_TASK BRIEF_
Below are some entries. Repeat exactly the lines from the one with "This screenshot has height=583, width=1123." through the one with "This screenshot has width=987, height=737.", and only those.

---------- AVAILABLE DATA

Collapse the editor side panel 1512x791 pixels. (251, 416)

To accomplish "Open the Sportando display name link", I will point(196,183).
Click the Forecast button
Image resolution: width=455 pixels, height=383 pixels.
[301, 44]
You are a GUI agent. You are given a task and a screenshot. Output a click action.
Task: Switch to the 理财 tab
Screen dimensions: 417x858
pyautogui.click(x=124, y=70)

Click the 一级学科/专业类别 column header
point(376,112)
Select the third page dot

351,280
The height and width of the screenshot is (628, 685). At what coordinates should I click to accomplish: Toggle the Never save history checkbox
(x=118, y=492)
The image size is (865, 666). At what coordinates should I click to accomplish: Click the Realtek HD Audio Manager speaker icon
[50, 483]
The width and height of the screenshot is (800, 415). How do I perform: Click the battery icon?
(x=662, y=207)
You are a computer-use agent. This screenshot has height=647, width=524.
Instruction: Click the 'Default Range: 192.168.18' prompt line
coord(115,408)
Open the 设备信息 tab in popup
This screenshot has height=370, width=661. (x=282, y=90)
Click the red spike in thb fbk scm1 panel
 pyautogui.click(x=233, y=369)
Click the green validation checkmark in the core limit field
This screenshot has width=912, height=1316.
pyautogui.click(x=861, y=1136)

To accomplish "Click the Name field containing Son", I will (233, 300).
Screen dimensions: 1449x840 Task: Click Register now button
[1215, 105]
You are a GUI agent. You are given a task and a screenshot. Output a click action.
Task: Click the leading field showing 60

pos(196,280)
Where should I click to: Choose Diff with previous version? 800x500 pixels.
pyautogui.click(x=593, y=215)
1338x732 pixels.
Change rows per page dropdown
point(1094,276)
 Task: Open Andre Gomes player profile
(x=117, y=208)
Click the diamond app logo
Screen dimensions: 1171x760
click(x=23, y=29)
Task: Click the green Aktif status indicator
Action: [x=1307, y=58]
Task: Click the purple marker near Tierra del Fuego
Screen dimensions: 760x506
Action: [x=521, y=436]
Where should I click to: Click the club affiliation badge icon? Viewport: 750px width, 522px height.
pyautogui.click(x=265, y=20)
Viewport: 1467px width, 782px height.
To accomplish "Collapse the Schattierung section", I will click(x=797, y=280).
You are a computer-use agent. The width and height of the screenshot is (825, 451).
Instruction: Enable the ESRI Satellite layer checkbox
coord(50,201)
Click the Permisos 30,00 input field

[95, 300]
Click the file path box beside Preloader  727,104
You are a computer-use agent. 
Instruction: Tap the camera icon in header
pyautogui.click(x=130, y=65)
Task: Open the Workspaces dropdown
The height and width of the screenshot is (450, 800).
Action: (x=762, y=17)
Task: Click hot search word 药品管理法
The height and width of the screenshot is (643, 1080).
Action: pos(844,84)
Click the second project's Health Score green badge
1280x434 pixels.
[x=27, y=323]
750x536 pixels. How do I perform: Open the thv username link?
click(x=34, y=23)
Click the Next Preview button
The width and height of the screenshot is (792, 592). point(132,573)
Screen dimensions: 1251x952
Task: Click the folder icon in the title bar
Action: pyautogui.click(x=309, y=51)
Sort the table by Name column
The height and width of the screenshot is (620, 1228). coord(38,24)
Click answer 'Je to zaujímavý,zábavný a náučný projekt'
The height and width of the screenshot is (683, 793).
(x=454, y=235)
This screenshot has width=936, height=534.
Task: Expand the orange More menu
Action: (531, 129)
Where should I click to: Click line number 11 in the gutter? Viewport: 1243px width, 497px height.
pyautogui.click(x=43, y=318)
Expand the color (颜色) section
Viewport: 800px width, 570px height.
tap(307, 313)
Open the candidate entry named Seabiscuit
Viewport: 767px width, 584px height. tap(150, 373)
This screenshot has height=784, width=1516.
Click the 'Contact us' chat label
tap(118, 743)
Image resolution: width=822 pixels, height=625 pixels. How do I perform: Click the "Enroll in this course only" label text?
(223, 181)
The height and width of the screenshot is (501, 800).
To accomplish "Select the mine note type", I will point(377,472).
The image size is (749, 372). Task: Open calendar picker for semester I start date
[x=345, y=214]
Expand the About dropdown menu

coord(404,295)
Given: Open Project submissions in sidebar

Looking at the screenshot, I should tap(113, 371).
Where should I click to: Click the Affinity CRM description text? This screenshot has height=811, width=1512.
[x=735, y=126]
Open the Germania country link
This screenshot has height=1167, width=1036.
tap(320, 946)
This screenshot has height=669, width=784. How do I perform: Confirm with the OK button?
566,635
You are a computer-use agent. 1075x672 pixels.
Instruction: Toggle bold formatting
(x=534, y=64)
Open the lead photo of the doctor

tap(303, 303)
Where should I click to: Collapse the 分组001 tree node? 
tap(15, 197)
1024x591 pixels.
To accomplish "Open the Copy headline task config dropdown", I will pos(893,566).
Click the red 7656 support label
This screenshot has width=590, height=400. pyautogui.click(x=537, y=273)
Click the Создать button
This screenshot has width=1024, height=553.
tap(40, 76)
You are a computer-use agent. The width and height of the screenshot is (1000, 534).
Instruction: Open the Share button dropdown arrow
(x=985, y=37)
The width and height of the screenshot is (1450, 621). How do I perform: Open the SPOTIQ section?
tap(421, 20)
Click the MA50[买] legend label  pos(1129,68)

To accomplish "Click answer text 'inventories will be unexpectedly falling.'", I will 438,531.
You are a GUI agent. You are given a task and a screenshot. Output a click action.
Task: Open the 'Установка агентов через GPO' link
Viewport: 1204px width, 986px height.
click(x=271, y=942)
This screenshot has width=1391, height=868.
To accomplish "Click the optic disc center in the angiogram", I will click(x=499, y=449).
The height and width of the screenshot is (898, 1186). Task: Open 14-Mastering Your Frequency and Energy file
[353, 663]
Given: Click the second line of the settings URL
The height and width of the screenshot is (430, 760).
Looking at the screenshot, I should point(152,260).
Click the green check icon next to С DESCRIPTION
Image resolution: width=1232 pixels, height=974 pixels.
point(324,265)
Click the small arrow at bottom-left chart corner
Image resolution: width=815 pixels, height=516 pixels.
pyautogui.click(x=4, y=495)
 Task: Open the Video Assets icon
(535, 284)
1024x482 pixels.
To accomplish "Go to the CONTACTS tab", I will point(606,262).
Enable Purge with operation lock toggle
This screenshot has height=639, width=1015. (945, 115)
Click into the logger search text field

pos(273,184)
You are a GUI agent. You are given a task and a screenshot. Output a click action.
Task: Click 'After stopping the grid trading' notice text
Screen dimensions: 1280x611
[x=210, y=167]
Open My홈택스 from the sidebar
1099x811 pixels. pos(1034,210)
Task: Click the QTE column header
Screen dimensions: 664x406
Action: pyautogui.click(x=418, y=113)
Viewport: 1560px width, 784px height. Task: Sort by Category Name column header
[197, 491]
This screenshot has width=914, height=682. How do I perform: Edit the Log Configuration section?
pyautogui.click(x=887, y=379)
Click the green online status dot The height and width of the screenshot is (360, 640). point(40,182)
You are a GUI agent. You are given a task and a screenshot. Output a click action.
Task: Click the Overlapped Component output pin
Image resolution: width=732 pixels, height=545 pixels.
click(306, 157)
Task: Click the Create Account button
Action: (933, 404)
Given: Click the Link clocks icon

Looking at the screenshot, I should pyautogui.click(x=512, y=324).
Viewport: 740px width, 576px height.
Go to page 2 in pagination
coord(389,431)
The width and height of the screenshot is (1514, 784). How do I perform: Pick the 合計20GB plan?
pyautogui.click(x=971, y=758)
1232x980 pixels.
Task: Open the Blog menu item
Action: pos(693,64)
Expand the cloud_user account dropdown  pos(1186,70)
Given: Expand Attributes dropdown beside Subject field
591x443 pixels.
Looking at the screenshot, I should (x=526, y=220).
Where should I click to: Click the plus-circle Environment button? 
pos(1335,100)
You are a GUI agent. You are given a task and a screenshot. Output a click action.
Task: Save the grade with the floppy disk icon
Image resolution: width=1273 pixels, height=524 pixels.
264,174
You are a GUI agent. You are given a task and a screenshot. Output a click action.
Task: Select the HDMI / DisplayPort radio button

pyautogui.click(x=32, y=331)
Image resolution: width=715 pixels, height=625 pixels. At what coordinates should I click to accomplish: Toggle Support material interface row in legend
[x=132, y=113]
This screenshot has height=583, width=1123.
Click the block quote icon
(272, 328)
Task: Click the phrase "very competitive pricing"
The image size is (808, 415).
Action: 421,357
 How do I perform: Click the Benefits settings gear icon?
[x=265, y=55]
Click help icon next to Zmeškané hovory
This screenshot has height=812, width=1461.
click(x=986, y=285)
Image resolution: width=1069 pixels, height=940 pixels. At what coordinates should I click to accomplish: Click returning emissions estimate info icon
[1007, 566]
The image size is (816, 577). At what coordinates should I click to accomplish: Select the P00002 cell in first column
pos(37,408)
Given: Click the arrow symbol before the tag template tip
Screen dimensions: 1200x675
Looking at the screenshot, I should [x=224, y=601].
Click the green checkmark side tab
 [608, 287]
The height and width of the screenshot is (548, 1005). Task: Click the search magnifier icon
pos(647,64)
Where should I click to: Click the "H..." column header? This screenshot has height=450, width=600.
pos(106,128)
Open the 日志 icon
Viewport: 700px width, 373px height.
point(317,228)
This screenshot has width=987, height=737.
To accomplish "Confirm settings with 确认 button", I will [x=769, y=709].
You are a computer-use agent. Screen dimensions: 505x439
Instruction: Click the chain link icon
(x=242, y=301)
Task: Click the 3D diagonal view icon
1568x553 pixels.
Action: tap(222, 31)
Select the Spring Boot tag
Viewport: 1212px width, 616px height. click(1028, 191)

--------------------

_ANSWER SPACE_
This screenshot has height=583, width=1123.
Click the block quote icon
(272, 328)
Task: Click the phrase "very competitive pricing"
The image size is (808, 415).
Action: 421,357
 How do I perform: Click the Benefits settings gear icon?
[x=265, y=55]
Click help icon next to Zmeškané hovory
This screenshot has height=812, width=1461.
click(x=986, y=285)
Image resolution: width=1069 pixels, height=940 pixels. At what coordinates should I click to accomplish: Click returning emissions estimate info icon
[1007, 566]
The image size is (816, 577). At what coordinates should I click to accomplish: Select the P00002 cell in first column
pos(37,408)
Given: Click the arrow symbol before the tag template tip
Screen dimensions: 1200x675
Looking at the screenshot, I should [x=224, y=601].
Click the green checkmark side tab
 [608, 287]
The height and width of the screenshot is (548, 1005). Task: Click the search magnifier icon
pos(647,64)
Where should I click to: Click the "H..." column header? This screenshot has height=450, width=600.
pos(106,128)
Open the 日志 icon
Viewport: 700px width, 373px height.
point(317,228)
This screenshot has width=987, height=737.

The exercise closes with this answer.